Exercise description:
Only lines holding the word "each" are wanted. Copy them from the listing below.

Given data:
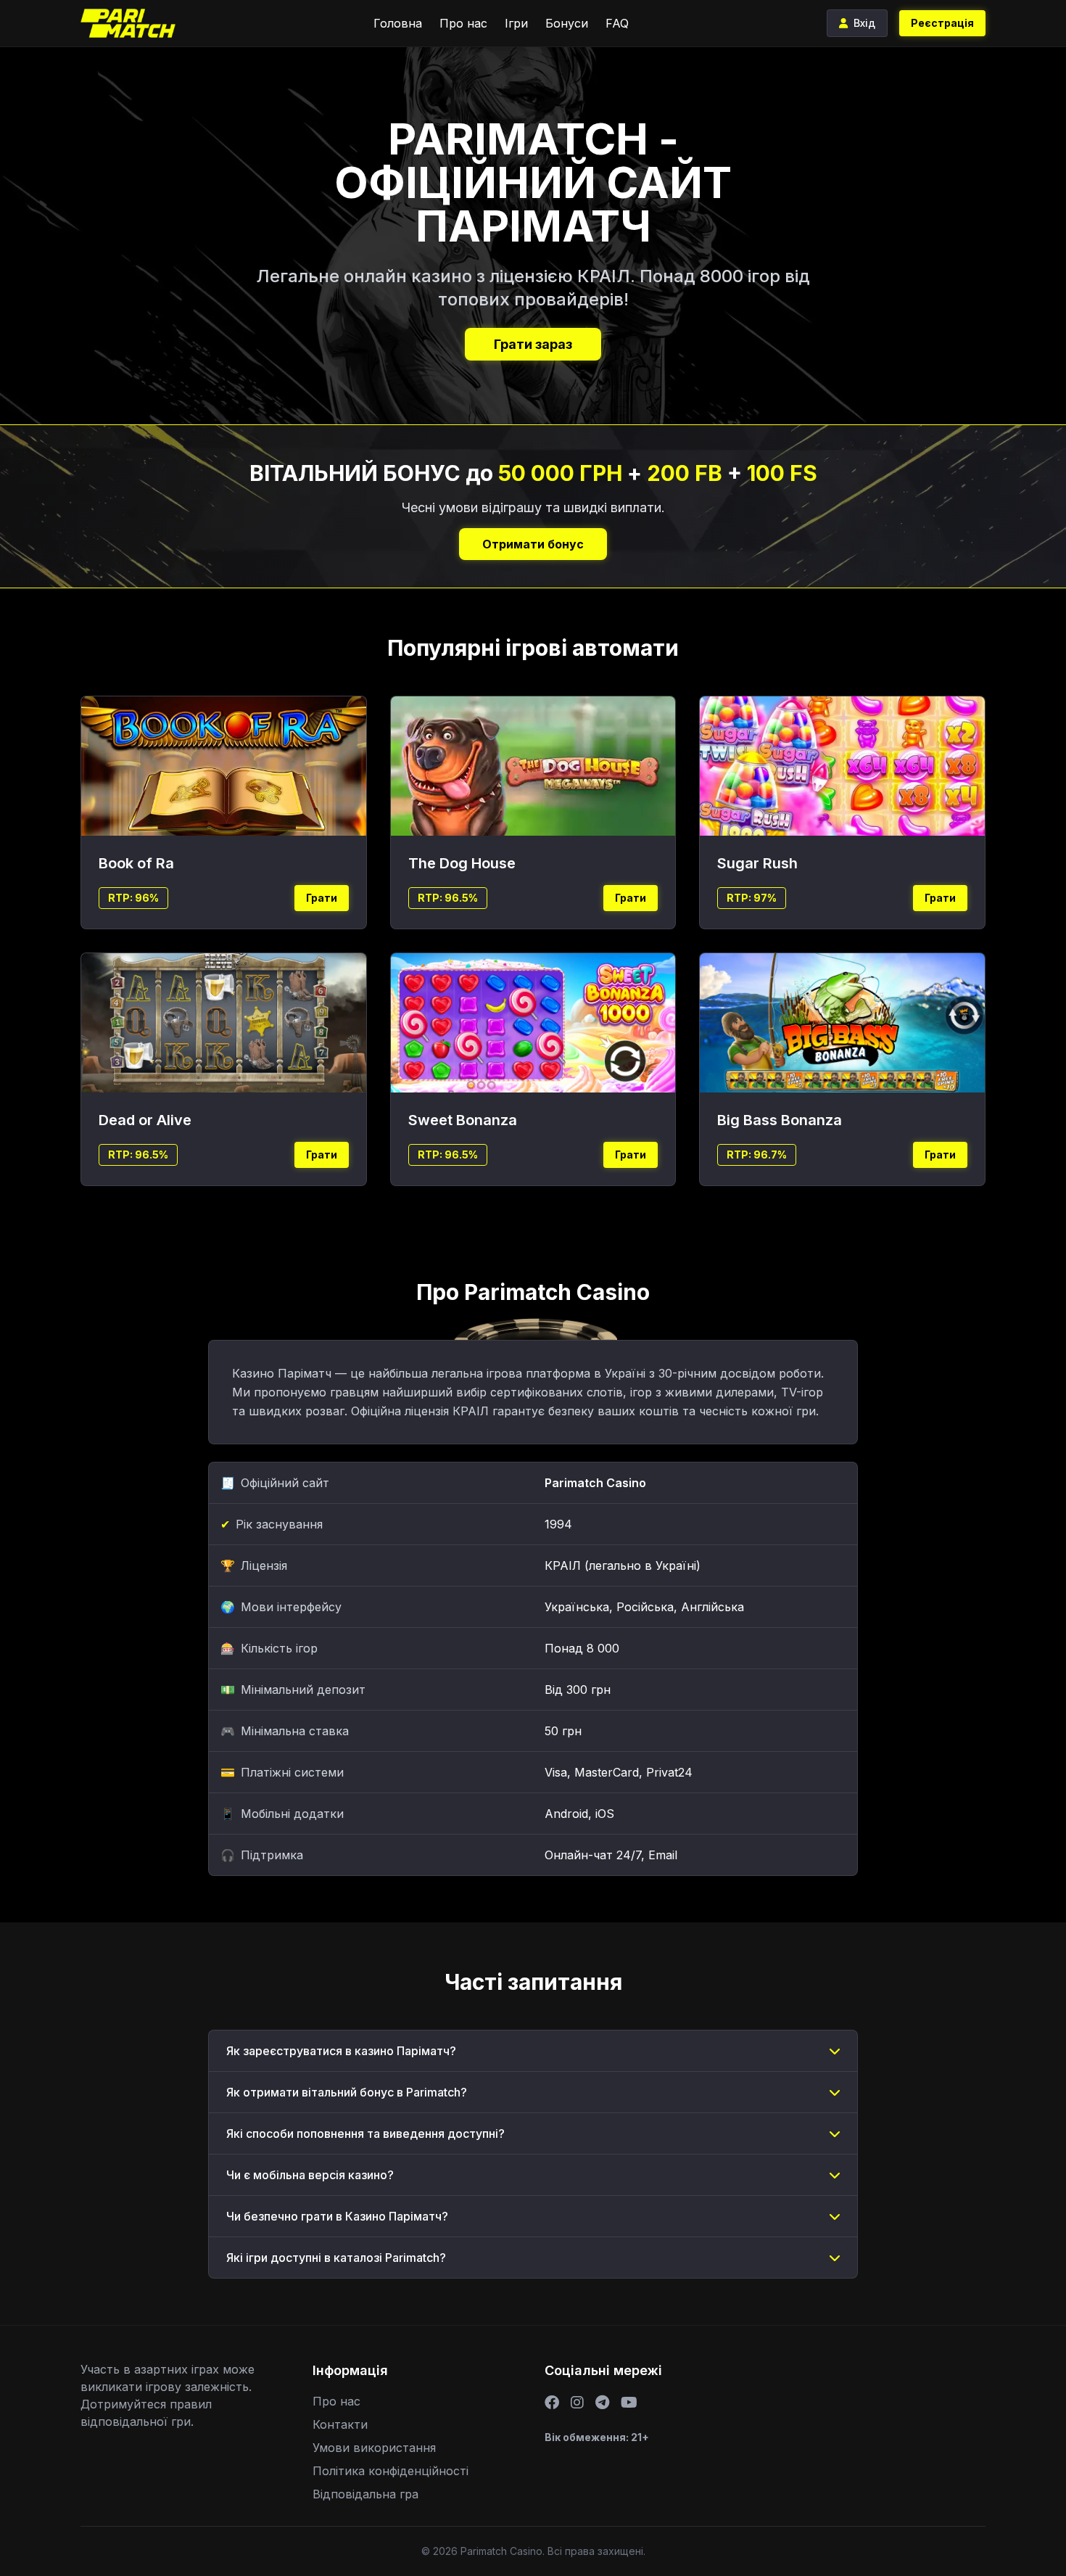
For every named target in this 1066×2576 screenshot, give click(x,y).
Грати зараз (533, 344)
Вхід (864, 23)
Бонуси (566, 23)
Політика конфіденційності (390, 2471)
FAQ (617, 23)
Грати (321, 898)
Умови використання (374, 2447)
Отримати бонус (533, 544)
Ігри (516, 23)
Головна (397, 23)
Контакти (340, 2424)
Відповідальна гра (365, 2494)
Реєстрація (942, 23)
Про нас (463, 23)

...

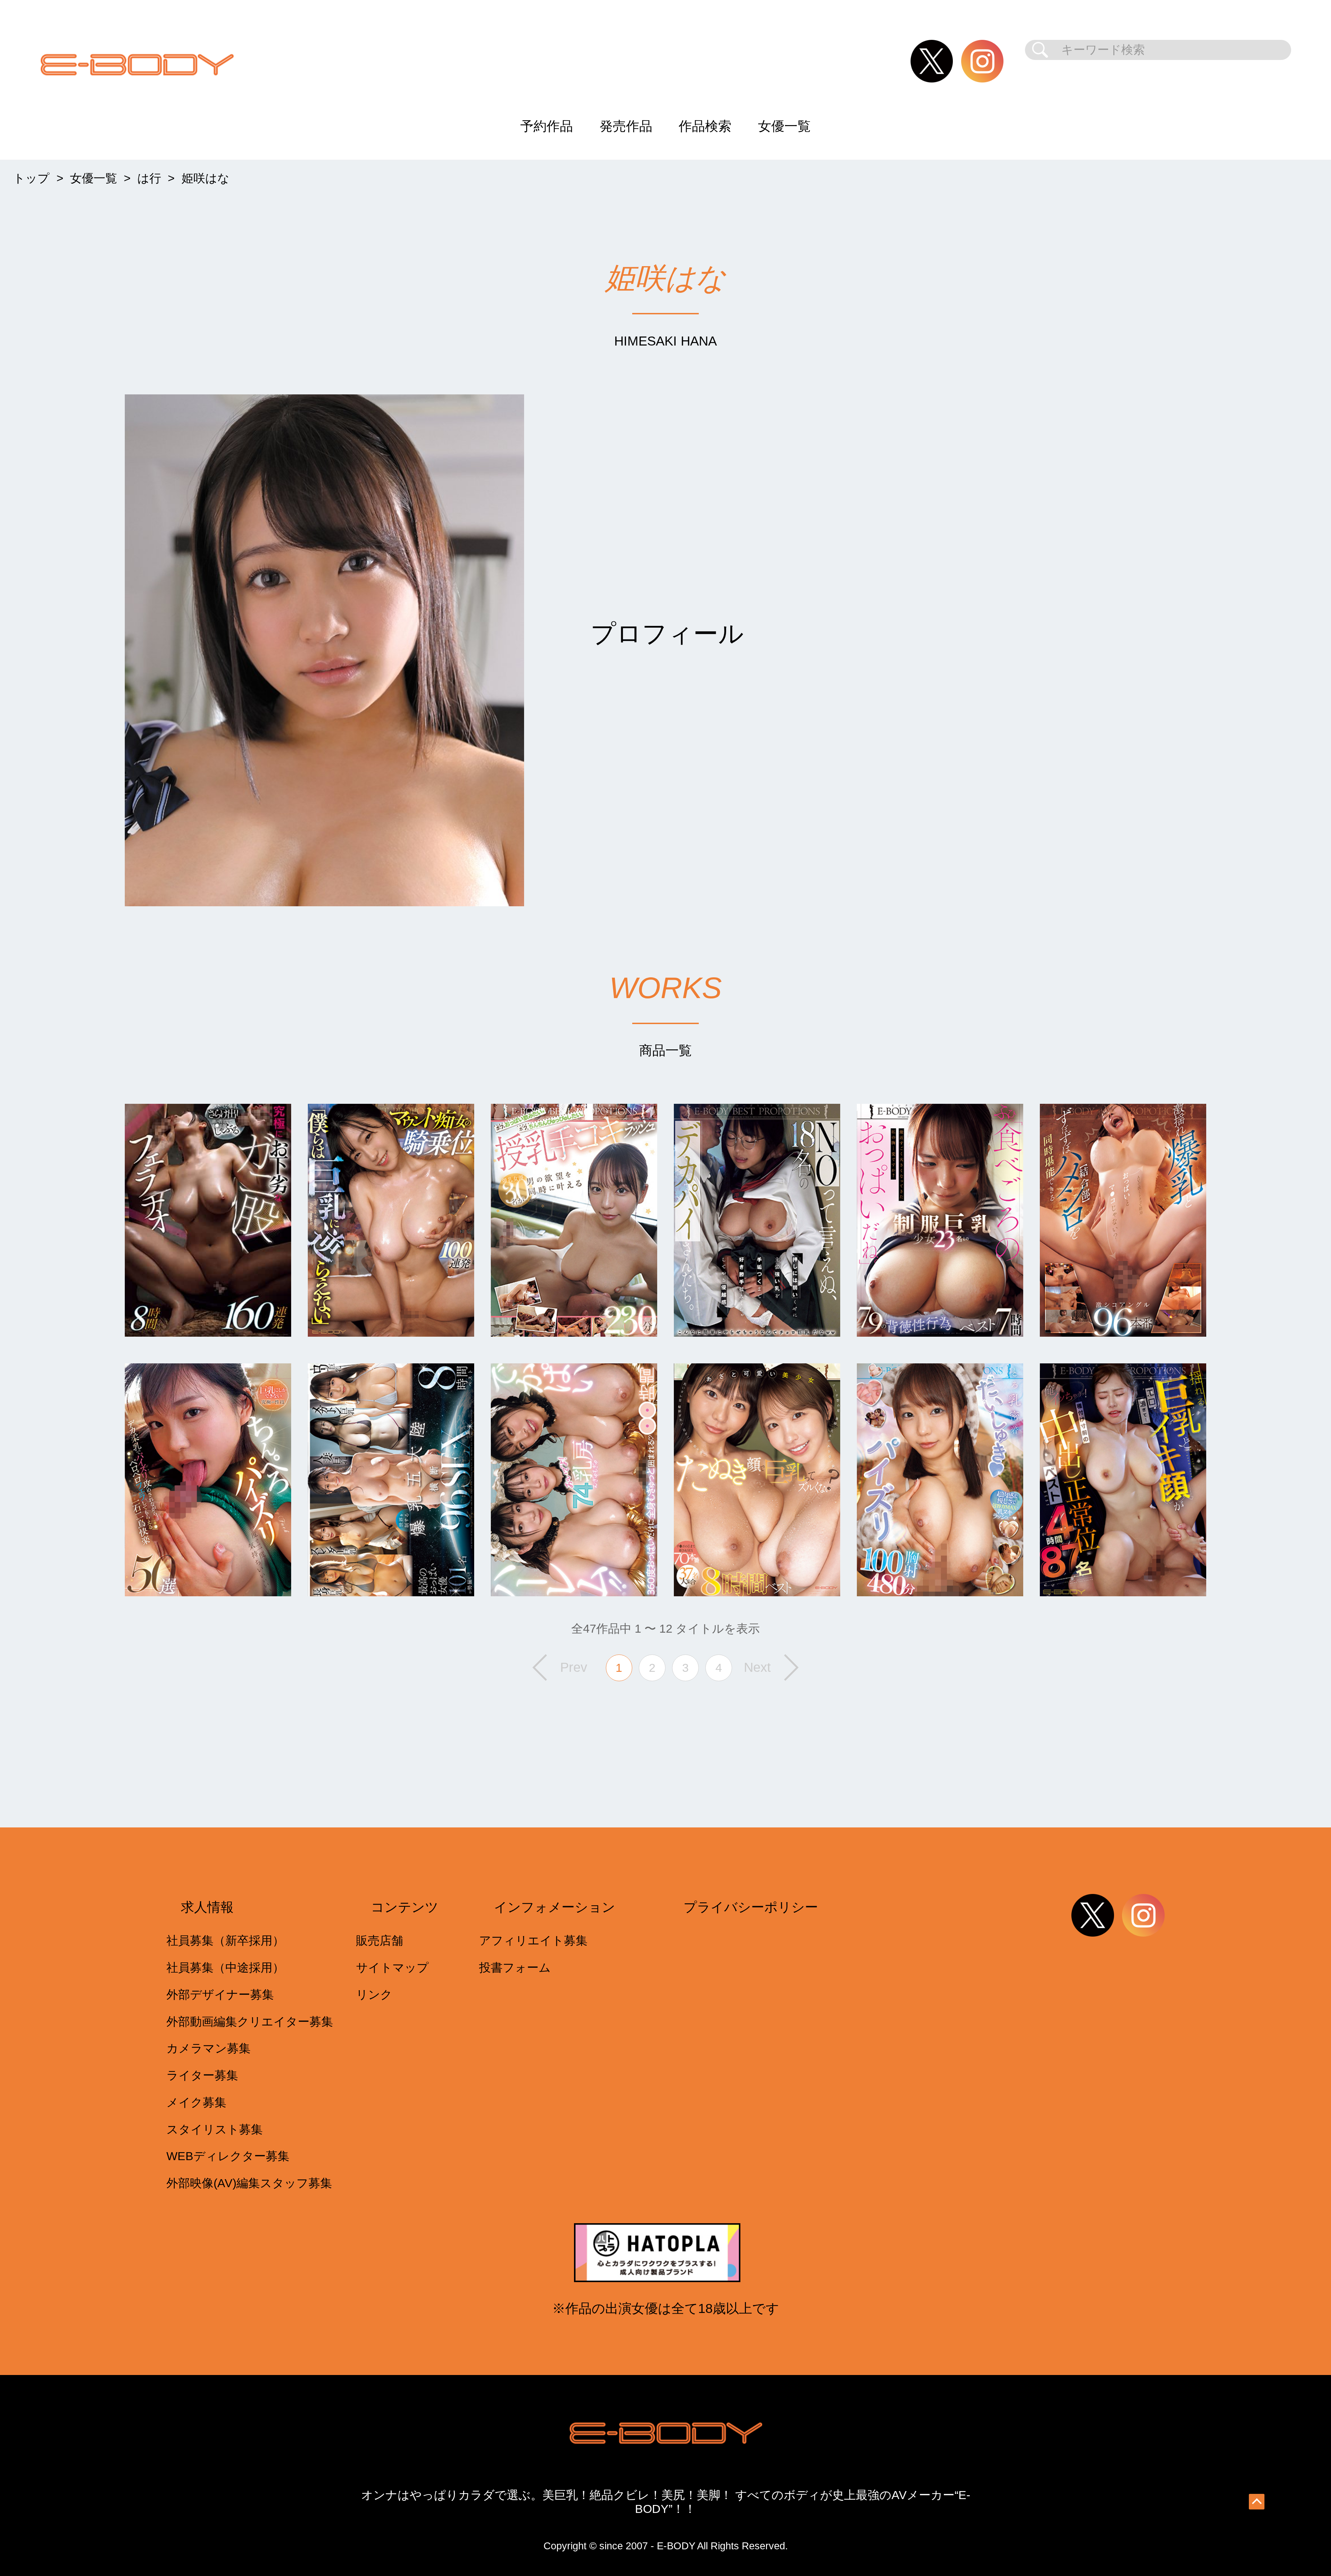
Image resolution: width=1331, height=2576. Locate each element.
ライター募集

==

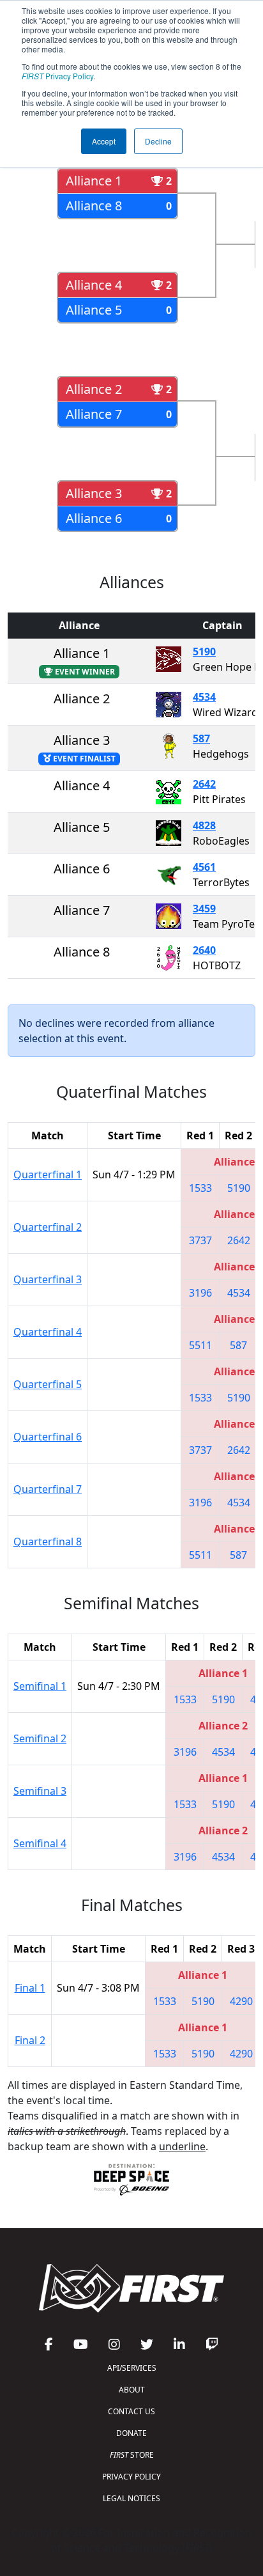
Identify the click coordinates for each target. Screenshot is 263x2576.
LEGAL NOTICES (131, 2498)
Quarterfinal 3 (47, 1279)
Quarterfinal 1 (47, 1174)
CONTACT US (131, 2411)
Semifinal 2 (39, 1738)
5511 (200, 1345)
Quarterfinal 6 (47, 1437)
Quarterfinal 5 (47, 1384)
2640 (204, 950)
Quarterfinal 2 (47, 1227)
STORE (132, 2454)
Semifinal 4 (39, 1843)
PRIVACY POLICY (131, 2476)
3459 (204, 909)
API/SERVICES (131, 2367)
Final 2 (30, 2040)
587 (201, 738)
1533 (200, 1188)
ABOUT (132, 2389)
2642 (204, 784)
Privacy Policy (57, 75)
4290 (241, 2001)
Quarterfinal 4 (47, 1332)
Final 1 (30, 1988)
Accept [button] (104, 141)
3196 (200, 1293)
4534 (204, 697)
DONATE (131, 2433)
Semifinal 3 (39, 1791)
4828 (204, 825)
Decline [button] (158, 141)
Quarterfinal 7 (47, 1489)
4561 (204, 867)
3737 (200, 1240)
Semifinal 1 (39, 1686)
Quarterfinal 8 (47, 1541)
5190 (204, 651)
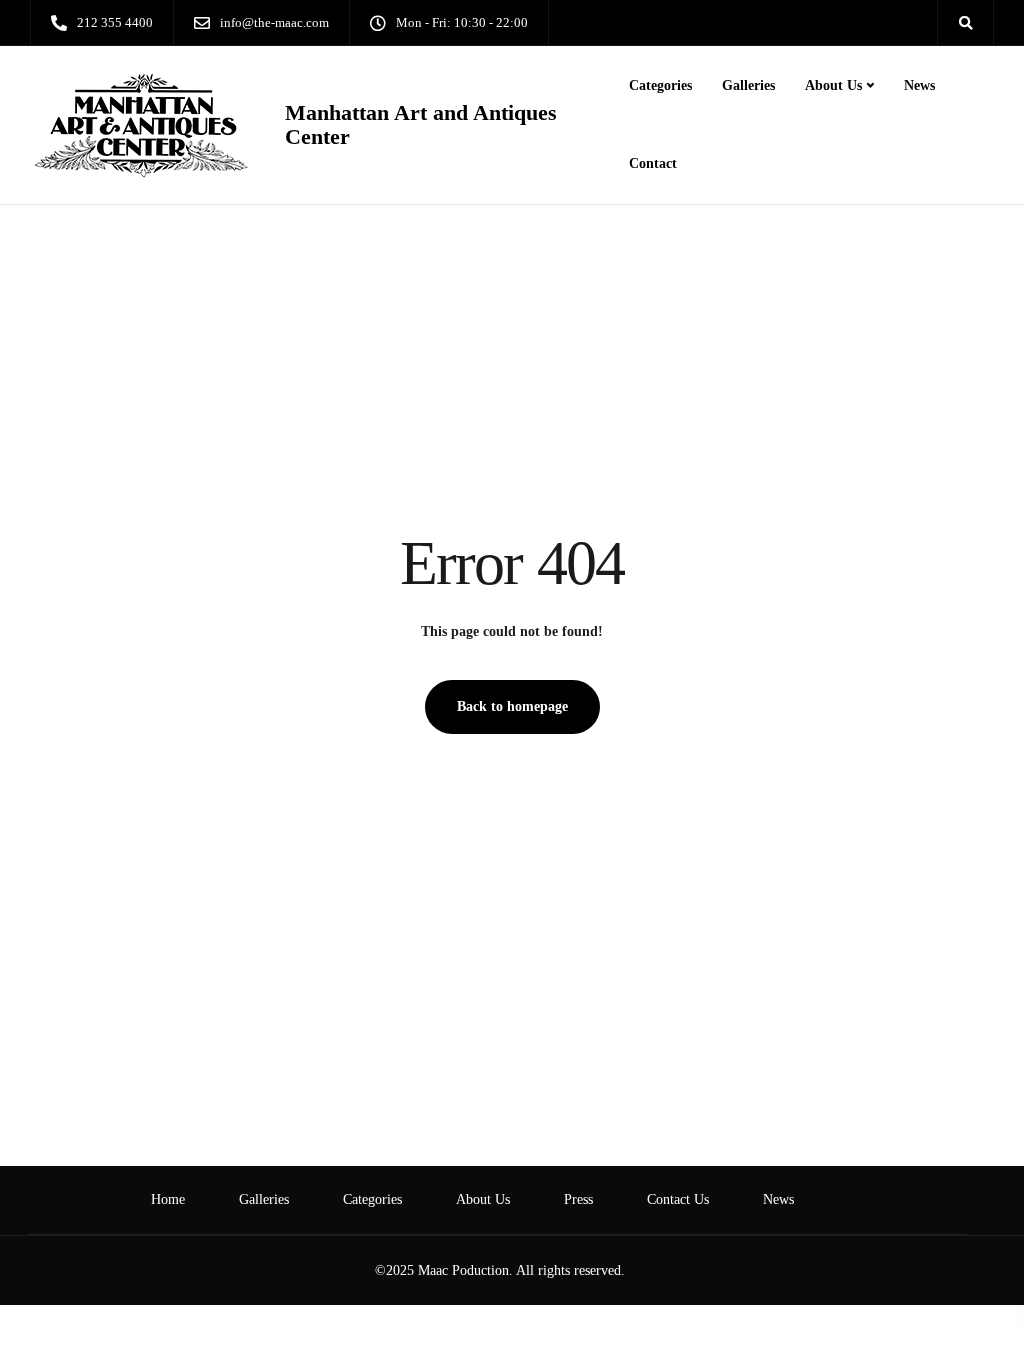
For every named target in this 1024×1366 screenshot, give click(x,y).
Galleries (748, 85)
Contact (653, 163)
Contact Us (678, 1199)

Output for this task:
Image resolution: width=1331, height=2576. Locate each element.
Identify the click coordinates for each target. Screenshot is 263x2576.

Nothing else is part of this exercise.